The first advert for PC Specialist – a manufacturer and seller of bespoke PC computers – featured three men performing different activities, including producing music and coding with a male voice-over which stated: “For the players, the gamers, the ‘I’ll sleep laters’, the creators, the editors, the music makers. The techies, the coders, the illustrators ... From the specialists for the specialists.”
According to the Advertising Standards Authority (ASA), eight viewers complained that the advert perpetuated harmful gender stereotypes by depicting men in roles that were stereotypically male and implying that only men are interested in technology and computers.
Following the complaints, PC Specialist said that its product, branding and services had been developed for their target audience, which is 87.5 per cent male.
The company said there was no comparison between men and women in the advert and that it did not imply women were not interested in computers.
However the ASA disagreed, stating that the advert repeatedly cut to images of only men, who were both prominent and central to the advert’s message of opportunity and excellence across multiple desirable career paths.
“We therefore considered that the ad implied that excellence in those roles and fields would be seen as the preserve of men,” the ASA said.
”Because of that, we considered that the ad went further than just featuring a cross-section of the advertiser’s core customer base and implied that only men could excel in those roles.
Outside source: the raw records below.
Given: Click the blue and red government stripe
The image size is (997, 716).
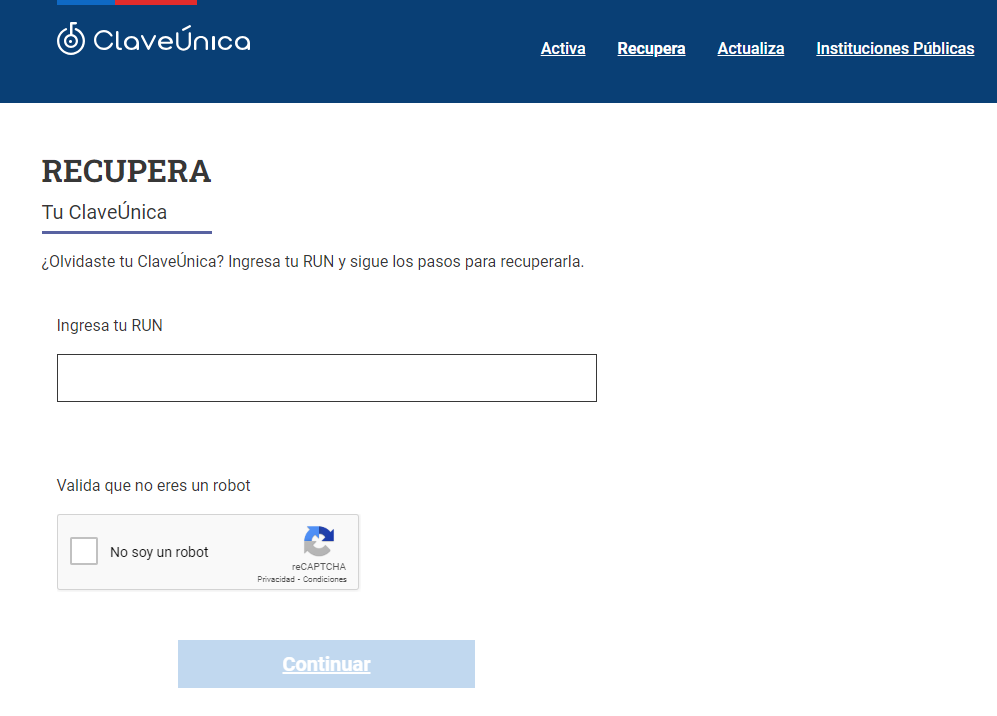Looking at the screenshot, I should coord(126,3).
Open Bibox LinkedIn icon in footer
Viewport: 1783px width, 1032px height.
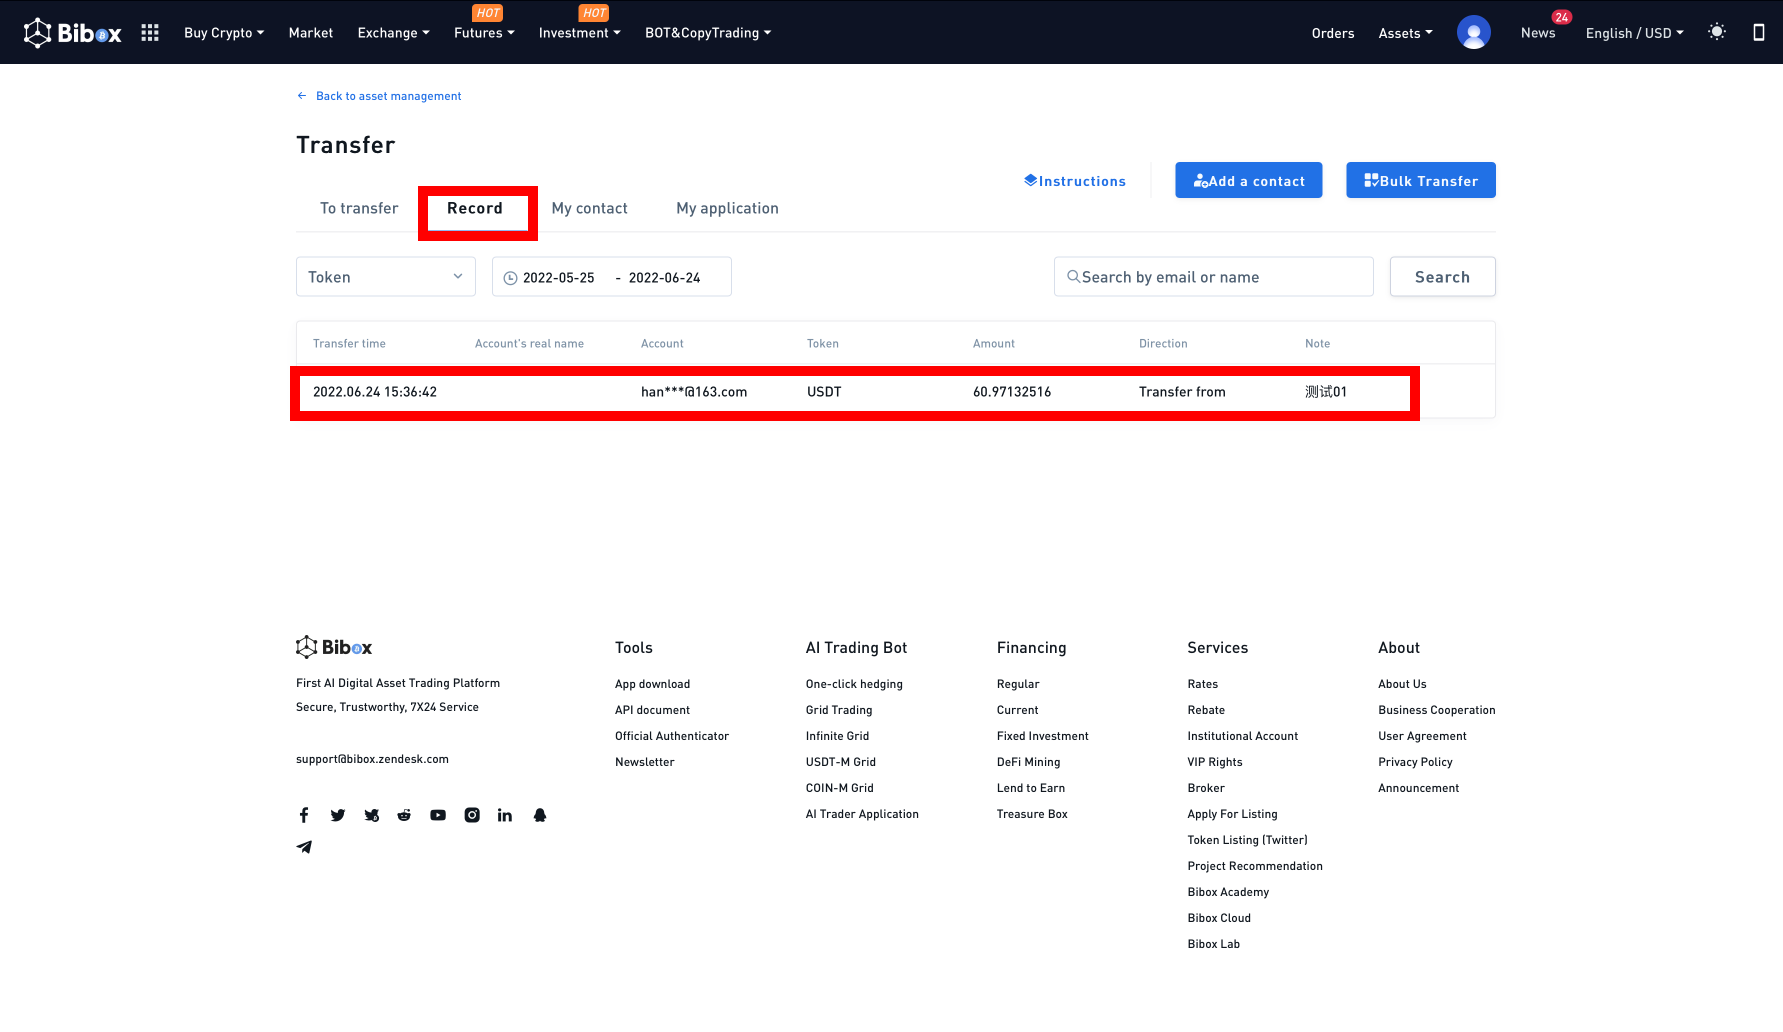pyautogui.click(x=505, y=815)
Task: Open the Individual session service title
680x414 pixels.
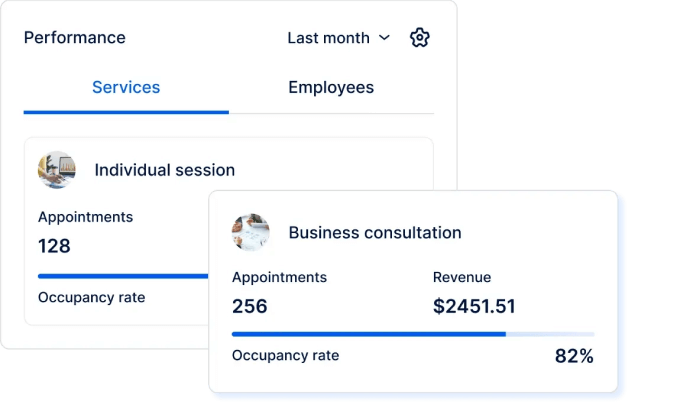Action: [x=164, y=170]
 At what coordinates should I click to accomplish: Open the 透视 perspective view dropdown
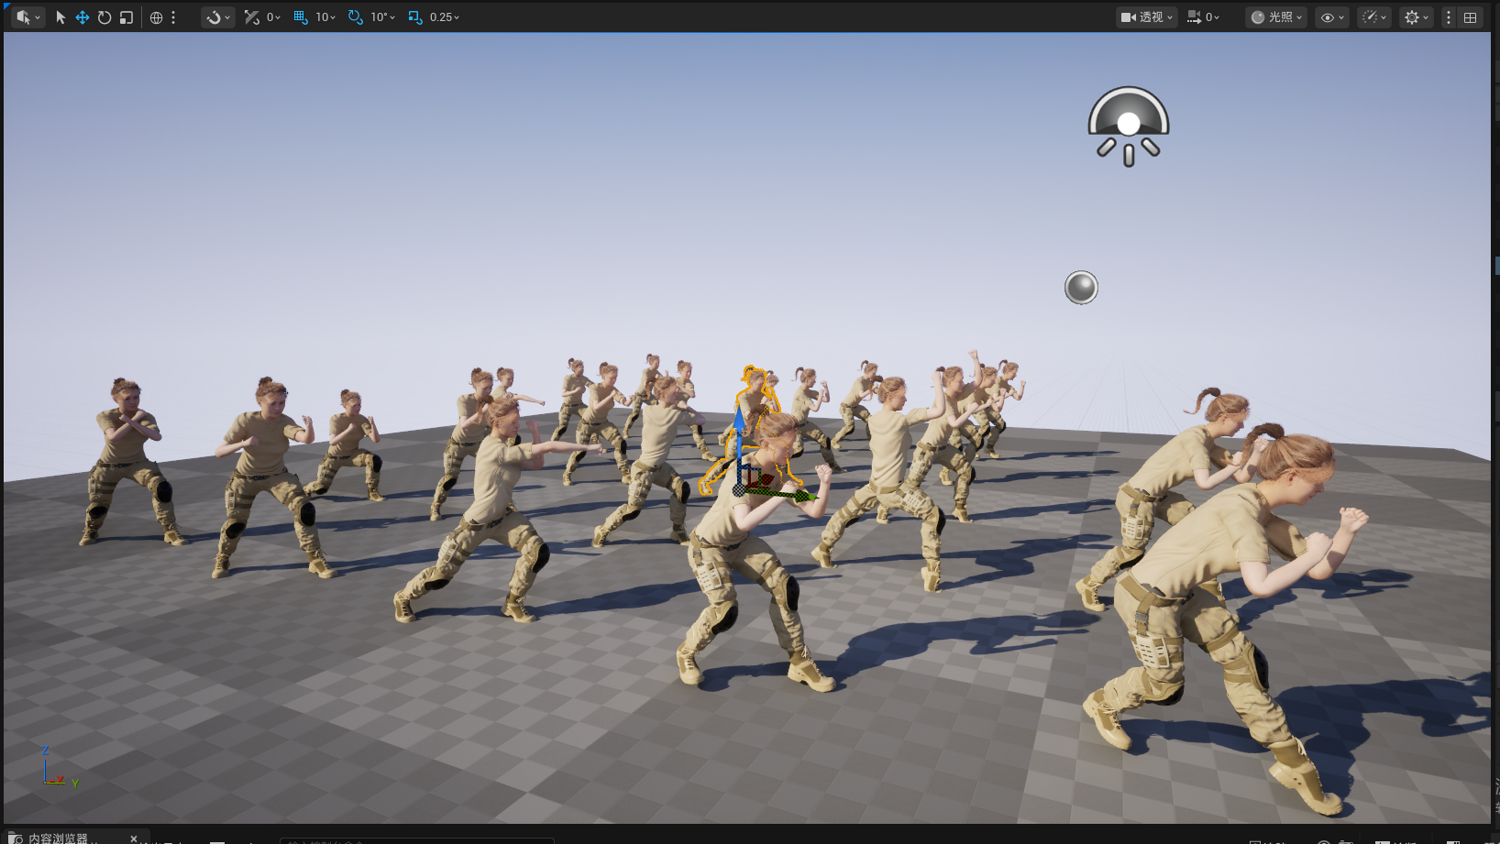click(x=1146, y=17)
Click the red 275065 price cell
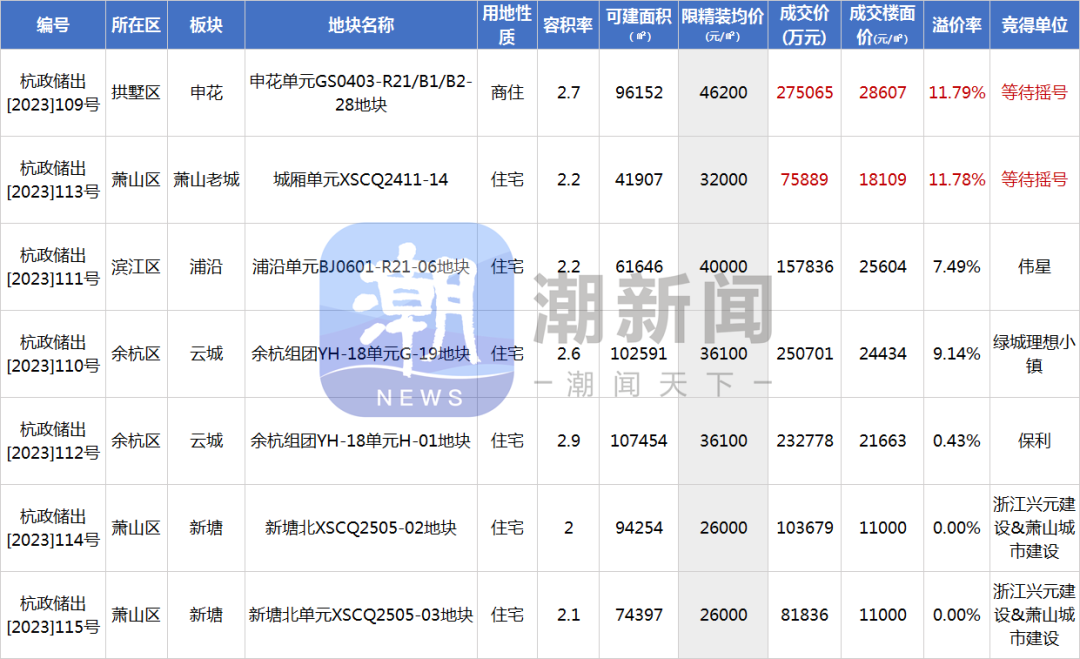The height and width of the screenshot is (659, 1080). (x=804, y=92)
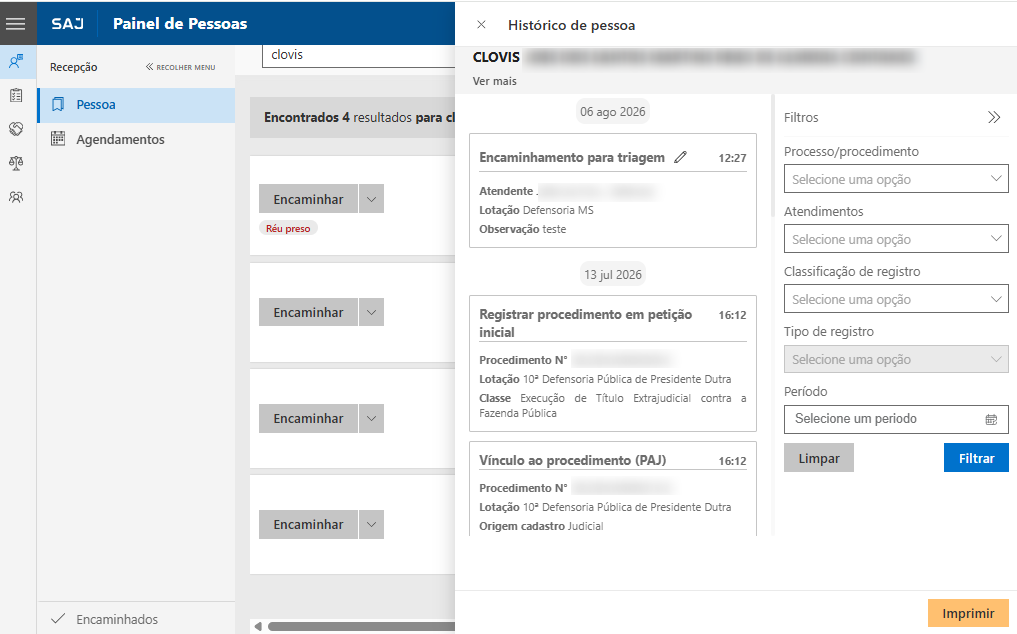This screenshot has width=1017, height=634.
Task: Open the calendar picker in Período field
Action: click(991, 419)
“Although the guidance did not prohibit ads from featuring only one gender, we considered that because the ad strongly implied only men could excel in the specialisms and roles depicted we concluded the ad presented gender stereotypes in way that was likely to cause harm and therefore breached the code.”
The second advert to be banned by the ASA was a poster campaign for PeoplePerHour – an online platform giving businesses access to freelancers – which was posted on the London Underground in November.
The image featured a woman alongside the text: “You do the girl boss thing. We’ll do the SEO thing,” referring to search engine optimisation.
The ASA said 19 people complained that the advert perpetuated harmful gender stereotypes by depicting a woman running a business in a patronising way and implying women were not technologically skilled.
People Per Hour said the term “girl boss” was a reference to a book, popular culture movement and professional network.
The company acknowledged that the “execution might unintentionally come across as sexist and demeaning to women” but said they had taken steps to rectify this by removing the word “girl” from the advert and issuing a public apology on their website.
Despite this, the ASA said it was a well-established stereotype that men were more suited to positions of authority in the business world than women, and that using the term “girl boss” implied that the gender of the person was relevant to their performance in a managerial or entrepreneurial role.
The watchdog said it was also a well-established stereotype that women were not skilled at using technology and the sentence “We’ll do the SEO thing” was likely to be understood to mean that female “bosses” in particular needed help with IT matters.
“We acknowledged the steps taken to rectify those issues by removing the word ‘girl’ from the ad and issuing an apology,” the ASA said.
“However, for the reasons given we concluded that the ad had the effect of reinforcing harmful gender stereotypes and that it breached the code.”
In June 2019, the ASA introduced new rules regarding advertising that endorses harmful gender stereotypes.
The rules mean that companies are no longer able to depict scenes that promote gender stereotypes, such as women doing household chores, school girls being shown as less academic than boys, women struggling to park a car and men having difficulty changing a baby’s nappy.
At the time of the announcement, Ella Smillie, gender stereotyping project lead at the Committees of Advertising Practice (CAP), said that offending adverts can “hold some people back from fulfilling their potential, or from aspiring to certain jobs and industries, bringing costs for individuals and the economy”.
“We’ve spent time consulting on new standards to make sure they target specifically those images and portrayals we found cause harm,” Smillie added.